Chemogenetics Fights Dementia
After discovering Rapamycin purely by chance on Easter Island, home to more than 1,000 Moai status left behind by the early Rapa Nui people, Rapamycin was first used as an organ transplant anti-rejection drug, until anti-aging researchers discovered the drug’s ability to increase animal and human lifespans by removing senescent or non replicating DNA cells, while boosting anti-aging sirtuin proteins beneficial in the fight against aging.
Promising Results
To add to the promise of drugs like Rapamycin, researchers at Catholic University in Rome and the Fondazione Policlinico Universitario Agostino published their results in the journal Science Advances, which reports their in-depth findings on a study coordinated by Professor Claudio Grassi, Director of the Department of Neuroscience at Catholic University, wherein they used chemogenetics, which blends chemistry with gene editing to modify a sequence of the LIM Kinase 1 or LIMK1 protein—an important player in the transmission of neural networks in the brain, employing Rapamycin as a molecular switch that increases brain plasticity. In their study, Grassi and his colleagues gave their genetically altered Rapamycin to animals with age-related cognitive decline, resulting in clinically significant memory and cognition improvements in all study subjects that received altered Rapamycin.

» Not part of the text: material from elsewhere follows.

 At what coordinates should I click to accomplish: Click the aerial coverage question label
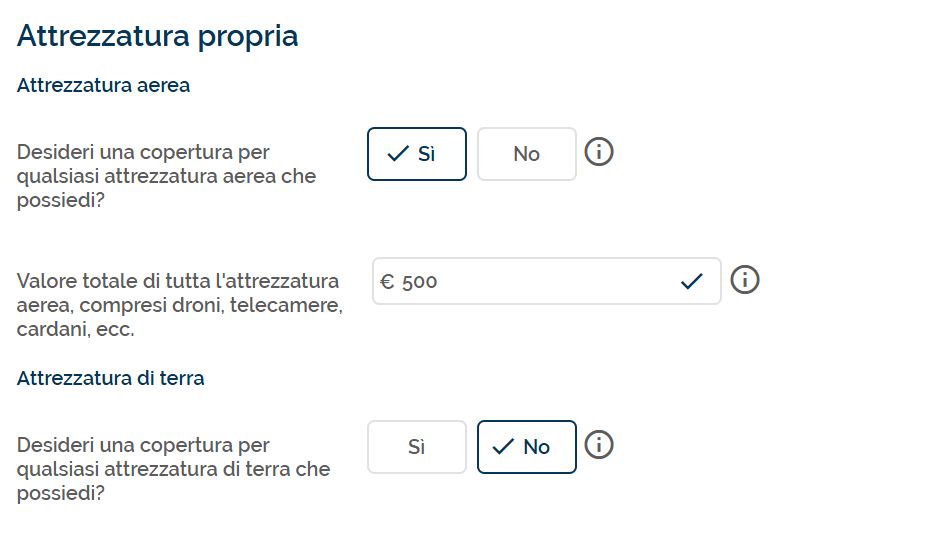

Return of Brain Plasticity
Their genetically modified drug cocktail allowed them to significantly manipulate synaptic plasticity processes, along with structural changes and reproduction of dendritic spine formations in neurons, which conduct electrical impulses toward the body of the nerve cell. While Grassi’s study marks the first breakthrough in chemogenetic manipulation for memory improvement, their study opens a promising pathway for further research on animals, before studying its impact on humans suffering from multiple forms of dementia, making chemogenetics, a milestone breakthrough in treating a tragic disease.